In 2010, she led the NCAA in scoring, assists, and rebounds. She was a top 10 draft prospect.

===Stanford===
At Stanford, Pedersen was a huge contributor; Tara VanDerveer (the coach at Stanford) has complimented her many times. In her freshman year, the team reached the final four, Pedersen being a huge contributor, averaging 12.6 points per game. She also averaged 8.4 rebounds a game. She was named Pac-10 freshman of the year. She also set a Stanford freshman record by starting all 39 games. They eventually lost to UConn (Connecticut) in the final four, but Pedersen managed 17 points and 7 rebounds and received much praise from the fans. During her remaining years in college, the Cardinal reached the final four every single year, with Pedersen being a consistent stand-out contributor. UConn continued to be a huge barrier to success for them, but Stanford finally beat them on December 30, 2010. However, they then went on to lose in the final four to Texas A&M. Pedersen has set Stanford's career record in both games (150) and minutes played (4,762), and she is seventh in the all-time points list (1,941 points).

===WNBA===
Pedersen was selected 7th overall in the 2011 WNBA draft by Tulsa Shock. Former head coach, Nolan Richardson, once called her the "female Larry Bird-type player".

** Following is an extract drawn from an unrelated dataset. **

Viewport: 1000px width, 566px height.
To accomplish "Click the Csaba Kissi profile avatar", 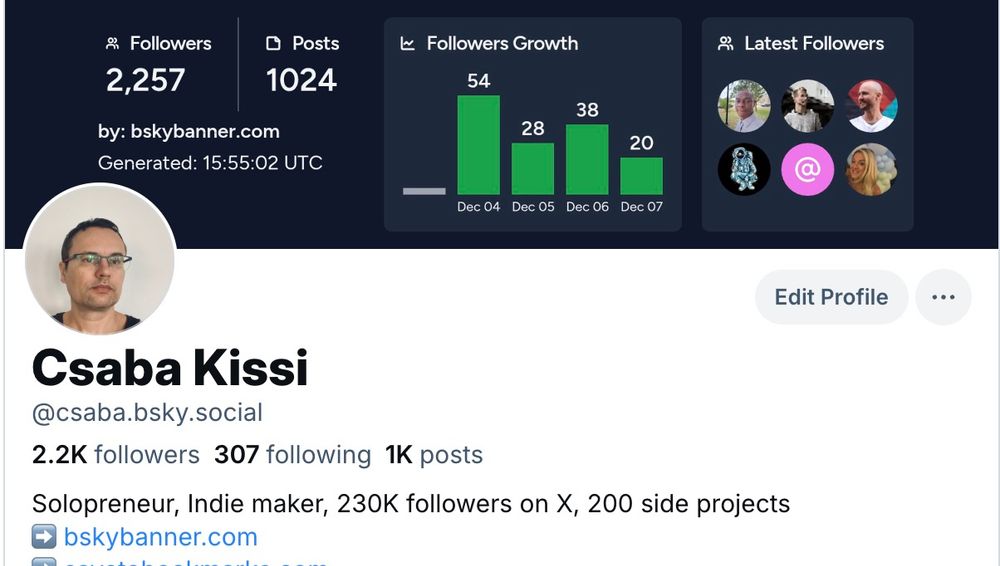I will (x=99, y=260).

Pedersen was traded to the Connecticut Sun for a 2nd Round Pick in the 2014 WNBA draft on June 20, 2013.
==Career statistics==

===WNBA===
====Regular season====

WNBA regular season statistics
| Year | Team | GP | GS | MPG | FG% | 3P% | FT% | RPG | APG | SPG | BPG | TO | PPG |
| 2011 | Tulsa | 33 | 20 | 23.8 | 40.2 | 32.4 | 79.6 | 3.6 | 1.8 | 1.1 | 0.4 | 1.3 | 6.8 |
| 2012 | Tulsa | 27 | 25 | 23.2 | 29.7 | 25.0 | 59.0 | 4.4 | 1.6 | 1.0 | 0.5 | 1.3 | 4.2 |
| 2013 | Tulsa | 9 | 5 | 18.0 | 42.1 | — | 50.0 | 3.9 | 1.6 | 0.8 | 0.9 | 0.9 | 3.9 |
| Connecticut | 25 | 0 | 10.8 | 36.5 | 0.0 | 71.4 | 2.6 | 0.7 | 0.6 | 0.2 | 0.8 | 2.6 |
| 2014 | Connecticut | 31 | 1 | 10.0 | 38.1 | — | 61.9 | 2.3 | 0.3 | 0.2 | 0.1 | 0.5 | 1.5 |
| 2015 | Connecticut | 33 | 1 | 15.5 | 43.3 | — | 82.6 | 2.6 | 1.2 | 0.7 | 0.2 | 0.6 | 2.9 |
| 2016 | Did not play (personal-rest) |  |  |  |  |  |  |  |  |  |  |  |  |
| 2017 | Connecticut | 26 | 0 | 10.2 | 37.1 | 0.0 | 70.6 | 2.3 | 0.6 | 0.3 | 0.1 | 0.4 | 1.5 |
| Career | 7 years, 2 teams | 184 | 52 | 15.9 | 37.6 | 30.5 | 70.7 | 3.0 | 1.1 | 0.6 | 0.3 | 0.8 | 3.4 |

====Playoffs====

WNBA playoff statistics
| Year | Team | GP | GS | MPG | FG% | 3P% | FT% | RPG | APG | SPG | BPG | TO | PPG |
|---|---|---|---|---|---|---|---|---|---|---|---|---|---|
| 2017 | Connecticut | 1 | 0 | 5.0 | 100.0 | — | 50.0 | 0.0 | 0.0 | 0.0 | 0.0 | 0.0 | 3.0 |
| Career | 1 year, 1 team | 1 | 0 | 5.0 | 100.0 | — | 50.0 | 0.0 | 0.0 | 0.0 | 0.0 | 0.0 | 3.0 |

===College===

NCAA statistics
| Year | Team | GP | Points | FG% | 3P% | FT% | RPG | APG | SPG | BPG | PPG |
| 2007–08 | Stanford | 39 | 492 | 49.7 | 35.5 | 71.3 | 8.4 | 1.6 | 0.8 | 0.6 | 12.6 |
| 2008–09 | 38 | 410 | 43.3 | 34.0 | 67.3 | 7.8 | 2.2 | 0.9 | 0.6 | 10.8 |
| 2009–10 | 38 | 599 | 45.9 | 37.7 | 82.3 | 9.5 | 2.7 | 0.6 | 0.4 | 15.8 |
| 2010–11 | 35 | 440 | 46.6 | 26.2 | 78.3 | 8.0 | 3.5 | 1.0 | 0.8 | 12.6 |
| Career |  | 150 | 1941 | 46.4 | 33.3 | 75.7 | 8.4 | 2.5 | 0.8 | 0.6 | 12.9 |

==Personal==
Pedersen was born in Flint, Michigan, on April 14, 1989, to Kelli and Gary Pedersen. Her father played basketball at Saint Mary's in California. Her family later moved to Fountain Hills, Arizona, when she was six years old, where she still resides. She has one younger brother, Kyle.